Copy out each line of the rows below that contains the word "plus".

--- Data provided ---

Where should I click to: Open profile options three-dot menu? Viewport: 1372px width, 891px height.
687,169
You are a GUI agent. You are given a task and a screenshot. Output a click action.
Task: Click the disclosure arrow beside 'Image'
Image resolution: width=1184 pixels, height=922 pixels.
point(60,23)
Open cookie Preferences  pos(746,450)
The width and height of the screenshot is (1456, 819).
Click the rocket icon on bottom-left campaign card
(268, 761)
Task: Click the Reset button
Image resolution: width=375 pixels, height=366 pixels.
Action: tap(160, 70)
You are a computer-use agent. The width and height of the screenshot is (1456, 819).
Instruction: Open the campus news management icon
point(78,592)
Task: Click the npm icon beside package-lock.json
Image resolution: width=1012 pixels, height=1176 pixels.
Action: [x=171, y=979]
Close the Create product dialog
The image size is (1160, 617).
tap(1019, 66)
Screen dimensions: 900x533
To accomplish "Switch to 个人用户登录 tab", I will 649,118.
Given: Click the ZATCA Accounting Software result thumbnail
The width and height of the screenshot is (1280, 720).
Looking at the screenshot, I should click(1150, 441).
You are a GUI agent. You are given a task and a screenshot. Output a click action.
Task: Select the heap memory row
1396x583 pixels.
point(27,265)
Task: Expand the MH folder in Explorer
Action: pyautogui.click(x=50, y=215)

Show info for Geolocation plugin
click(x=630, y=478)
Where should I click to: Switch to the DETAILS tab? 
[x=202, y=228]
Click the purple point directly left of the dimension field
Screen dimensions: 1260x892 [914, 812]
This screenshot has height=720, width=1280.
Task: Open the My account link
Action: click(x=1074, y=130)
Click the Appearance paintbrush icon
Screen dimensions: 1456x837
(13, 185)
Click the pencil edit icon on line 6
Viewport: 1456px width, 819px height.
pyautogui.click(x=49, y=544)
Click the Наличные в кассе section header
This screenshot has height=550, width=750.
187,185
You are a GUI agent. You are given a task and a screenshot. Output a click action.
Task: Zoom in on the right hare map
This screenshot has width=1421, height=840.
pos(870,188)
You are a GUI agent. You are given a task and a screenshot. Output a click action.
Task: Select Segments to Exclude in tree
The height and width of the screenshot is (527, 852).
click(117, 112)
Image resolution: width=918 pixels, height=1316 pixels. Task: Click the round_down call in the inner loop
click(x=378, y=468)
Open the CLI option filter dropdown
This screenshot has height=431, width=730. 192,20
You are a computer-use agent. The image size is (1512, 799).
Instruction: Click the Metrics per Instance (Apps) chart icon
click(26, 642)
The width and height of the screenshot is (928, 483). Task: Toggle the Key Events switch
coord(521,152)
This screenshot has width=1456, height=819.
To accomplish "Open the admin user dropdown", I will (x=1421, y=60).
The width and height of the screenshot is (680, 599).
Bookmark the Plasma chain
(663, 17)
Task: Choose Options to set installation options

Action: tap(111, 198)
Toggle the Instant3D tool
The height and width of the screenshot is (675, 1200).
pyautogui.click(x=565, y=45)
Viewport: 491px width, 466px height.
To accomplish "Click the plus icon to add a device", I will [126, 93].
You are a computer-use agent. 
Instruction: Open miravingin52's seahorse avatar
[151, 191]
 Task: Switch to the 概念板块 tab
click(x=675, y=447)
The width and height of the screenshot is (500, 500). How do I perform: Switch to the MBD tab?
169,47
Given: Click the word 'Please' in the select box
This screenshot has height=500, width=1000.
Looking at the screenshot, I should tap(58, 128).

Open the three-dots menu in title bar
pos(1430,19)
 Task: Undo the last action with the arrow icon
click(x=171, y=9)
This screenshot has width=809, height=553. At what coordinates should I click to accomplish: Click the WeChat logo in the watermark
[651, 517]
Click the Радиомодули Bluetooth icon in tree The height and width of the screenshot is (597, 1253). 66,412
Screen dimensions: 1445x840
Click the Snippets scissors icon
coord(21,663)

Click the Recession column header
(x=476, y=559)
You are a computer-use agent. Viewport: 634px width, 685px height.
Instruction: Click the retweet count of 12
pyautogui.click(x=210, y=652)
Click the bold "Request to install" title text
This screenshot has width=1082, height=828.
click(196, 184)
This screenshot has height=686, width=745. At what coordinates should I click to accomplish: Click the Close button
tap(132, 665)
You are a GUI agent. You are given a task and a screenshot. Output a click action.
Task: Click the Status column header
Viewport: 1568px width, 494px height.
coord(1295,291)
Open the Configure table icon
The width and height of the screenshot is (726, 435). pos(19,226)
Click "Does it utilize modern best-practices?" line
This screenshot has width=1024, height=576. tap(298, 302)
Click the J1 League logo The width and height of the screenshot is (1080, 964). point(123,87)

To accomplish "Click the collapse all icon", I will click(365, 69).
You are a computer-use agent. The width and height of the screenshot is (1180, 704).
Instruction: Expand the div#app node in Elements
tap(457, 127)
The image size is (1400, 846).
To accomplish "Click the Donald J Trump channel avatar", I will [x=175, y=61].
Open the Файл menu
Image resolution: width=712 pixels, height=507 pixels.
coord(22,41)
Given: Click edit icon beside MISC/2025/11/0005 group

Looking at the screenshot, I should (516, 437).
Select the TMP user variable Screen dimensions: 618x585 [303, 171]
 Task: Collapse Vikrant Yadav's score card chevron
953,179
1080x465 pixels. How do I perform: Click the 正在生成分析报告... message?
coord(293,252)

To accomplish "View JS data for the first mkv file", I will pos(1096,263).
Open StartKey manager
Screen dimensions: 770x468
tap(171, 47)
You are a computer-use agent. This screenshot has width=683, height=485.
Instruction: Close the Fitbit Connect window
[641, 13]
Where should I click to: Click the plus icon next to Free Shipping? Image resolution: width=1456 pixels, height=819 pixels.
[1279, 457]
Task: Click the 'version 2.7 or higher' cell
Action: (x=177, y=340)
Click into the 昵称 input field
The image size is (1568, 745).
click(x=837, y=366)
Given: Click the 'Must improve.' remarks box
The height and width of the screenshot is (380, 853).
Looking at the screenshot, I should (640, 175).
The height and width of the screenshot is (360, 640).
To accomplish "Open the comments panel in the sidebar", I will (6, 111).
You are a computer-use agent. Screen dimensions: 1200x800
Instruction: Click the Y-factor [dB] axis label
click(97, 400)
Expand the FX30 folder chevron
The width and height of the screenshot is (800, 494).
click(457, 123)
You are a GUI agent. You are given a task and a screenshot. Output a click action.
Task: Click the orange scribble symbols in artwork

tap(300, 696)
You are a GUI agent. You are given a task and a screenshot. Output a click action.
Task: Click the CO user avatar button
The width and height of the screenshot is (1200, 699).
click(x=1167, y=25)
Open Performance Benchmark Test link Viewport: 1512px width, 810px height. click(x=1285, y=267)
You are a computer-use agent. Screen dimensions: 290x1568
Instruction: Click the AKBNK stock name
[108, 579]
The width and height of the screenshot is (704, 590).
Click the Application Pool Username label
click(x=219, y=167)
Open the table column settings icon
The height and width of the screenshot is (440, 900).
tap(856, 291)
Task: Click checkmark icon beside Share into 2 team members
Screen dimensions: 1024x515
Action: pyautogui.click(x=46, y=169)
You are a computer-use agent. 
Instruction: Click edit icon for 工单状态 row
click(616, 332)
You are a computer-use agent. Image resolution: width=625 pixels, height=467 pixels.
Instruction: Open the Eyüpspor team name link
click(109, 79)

---

Solution to this task:
To accomplish "Click the plus icon to add a device", I will [126, 93].
Where should I click to: Click the plus icon next to Free Shipping? Image resolution: width=1456 pixels, height=819 pixels.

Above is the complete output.